So, yes, it's confusing, it's bewildering. The GPL has been pwned.
"Alternatively" means that the GPL could be used, that is, it can conform to the GPL. Now "conform" takes the meaning of "taking the shape of" the GPL.
However, because the code is licensed to you by the author, who retains the copyright, you don't get to strip the BSD license. Theo was very explicit about this, citing copyright law. I'll even bet that his argument, made in a public mailing list, can be used in court.
Now, what would be the purpose of having a BSD+GPL license? Here's one possibility: because the author hopes that you contribute code back and that contribution can be merged back to his BSD codebase. Again, Theo has been explicit about this (and this would mean, I guess, that on moral grounds *only* the linuxers would comply - guess we were wrong about their purported high moral standards). Now, my understanding is that linuxers cannot make the code GPL-only, while the BSD author can make it BSD-only when the code comes back, because he is the author and owns copyright (so he can do whatever he wants with it). Second: to respect the wishes of those that would want GPL code. And, in this case, it would be for only purely aesthetic reasons or any other self-righteous high-falutin' one they can come up with , because, for all practical reasons, it voids the GPL license.
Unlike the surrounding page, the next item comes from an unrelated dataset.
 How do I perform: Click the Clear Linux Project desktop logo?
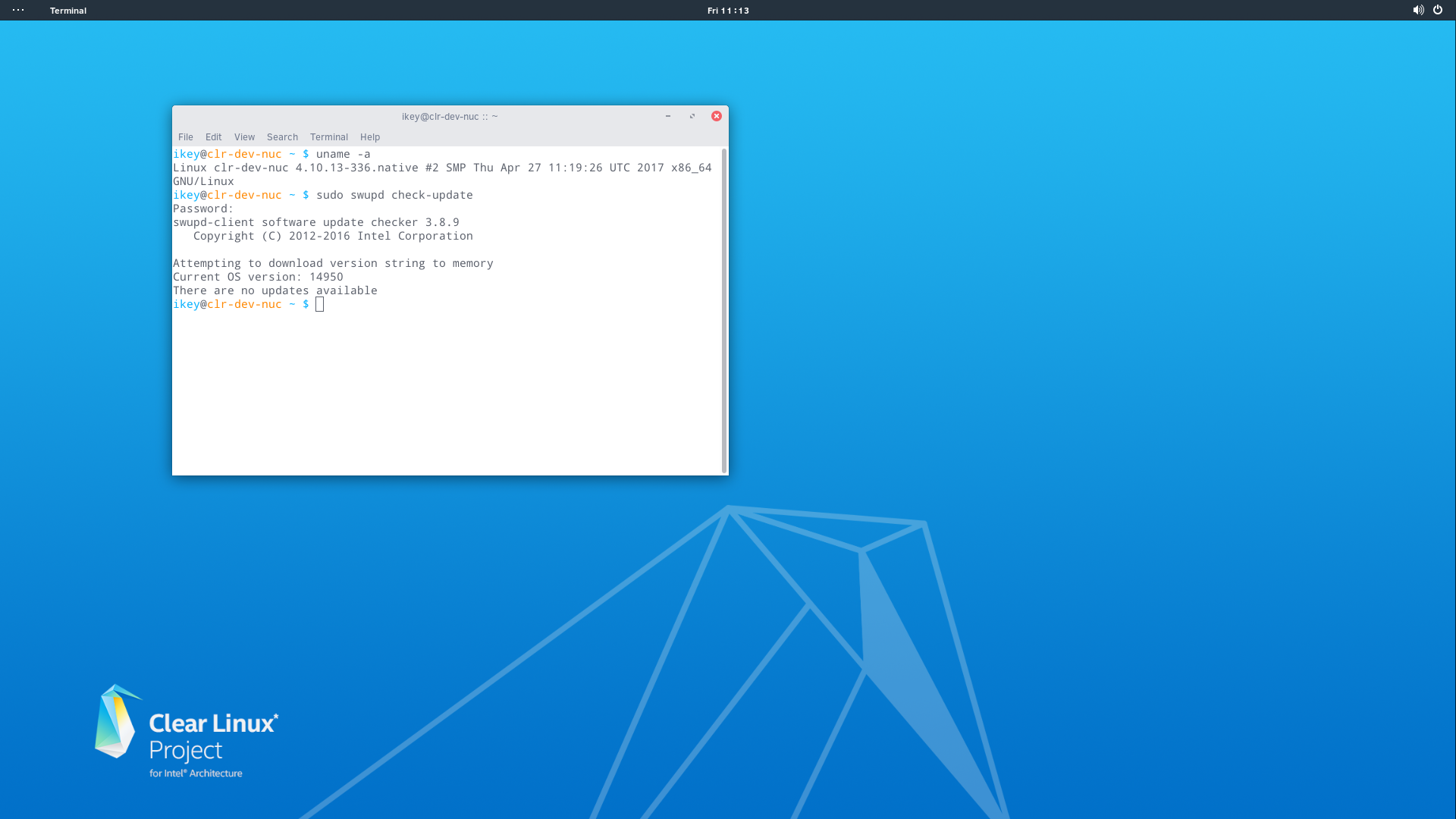(187, 732)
The Linux people can't strip the license. If that were true, Apple, Joost, Microsoft, Juniper Networks, etc. would just rip off the BSD license and never mention it.
Stripping the license is not the same thing as "do what you want with the code." You can't legally strip the license. What is the point of the license, then? A lot of people are making this mistake on this Slashdot thread. You all got to ask yourselves why is it, then, that proprietary code that has incorporated BSD code mentions "Copyright The Regents of the University of California, etc." if you can just rip the license and claim it's all yours?
You kinda make me want to pick up a few books on logic and model theory. That way I could possibly begin to explain why it is that you start with a series of assumptions that I'm not sure you even see.
I don't see how source code once licensed under BSD can somehow be made "unfree".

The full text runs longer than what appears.